SIP Trunking and Modern Telecommunnications

Voice communications is changing rapidly, and in your research you’ve probably run across something called SIP trunking. What is SIP trunking and why do you care?

SIP trunking is tied closely to the private branch exchange (PBX) systems that have run office phone networks for years, and it is where a lot of the magic of voice-over-IP (VoIP) takes place.

PBX systems have long been in use as the way that businesses move from discrete, individual business phone lines to an internal telephone network that connects workers through voicemail, telephone extensions, and interactive voice response systems.

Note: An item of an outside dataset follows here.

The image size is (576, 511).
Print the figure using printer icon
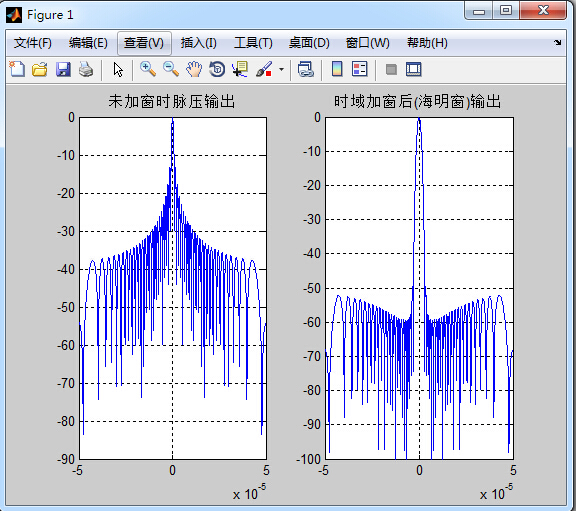pos(86,69)
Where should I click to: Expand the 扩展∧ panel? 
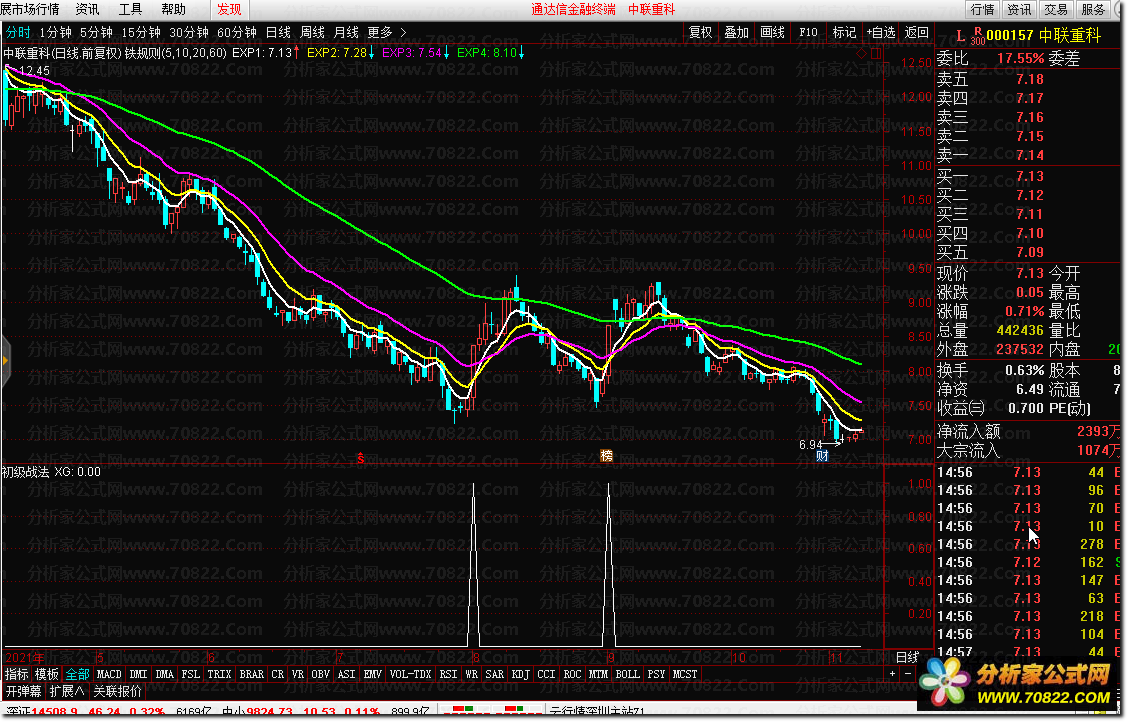point(66,692)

With a PBX, a call comes in, and it then can be transferred throughout the PBX calling network to other phones in the system, or to an interactive voice response system, such as a company directory.

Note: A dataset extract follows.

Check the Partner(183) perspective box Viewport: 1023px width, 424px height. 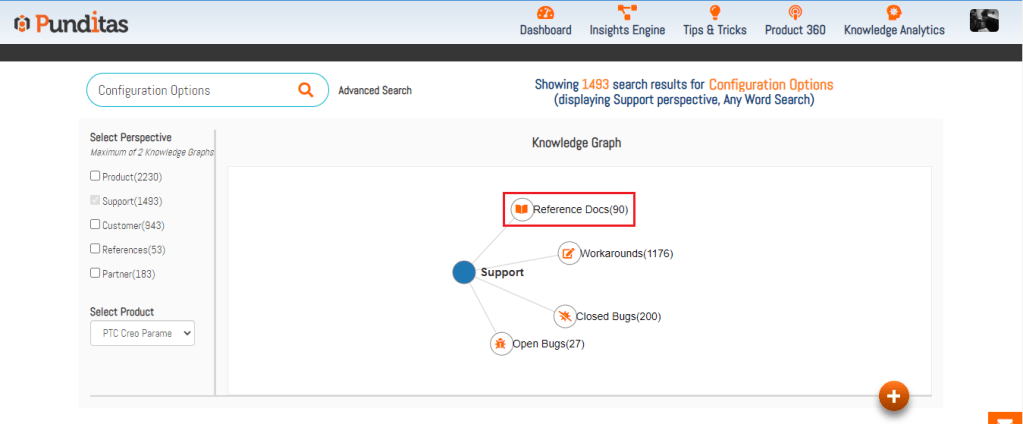[x=95, y=273]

SIP trunking basically takes the power of a PBX system and extends it outside of corporate walls, connecting calls from anywhere in the world as if they were connected via a PBX system. Where a traditional PBX system routed a landline call through a company network, SIP trunking can route a landline call onto the global Internet and through various localized networks until it reaches its eventual destination.

A good way to think of what SIP trunking does is to think of it as a calling cloud that sits on top of a local voice protocol to release voice into the IP network. When the call is released, it then is routed to the right place.

Some of the advanced functionality that SIP delivers include call seeking, shared web browsing and virtual numbers. For instance, SIP trunking can allow a call to arrive at a desk phone, then a cell phone if the desk phone doesn’t answer, then a third phone if necessary, seeking until the call finds someone to answer it.

SIP trunking also allows for shared web browsing, where files can be sent around a network for collaboration no matter where the collaborators are located.

A third and often used advantage of SIP trunking is the ability to set up virtual numbers. These numbers, through the magic of SIP trunking, can be overlaid on top of other numbers. So a virtual number might let a business have a “local” number for its customers that actually resolves to a phone in another state—or several phones, as the seeking example above indicates.

Voice communications is changing, and SIP trunking is playing an important part in its evolution.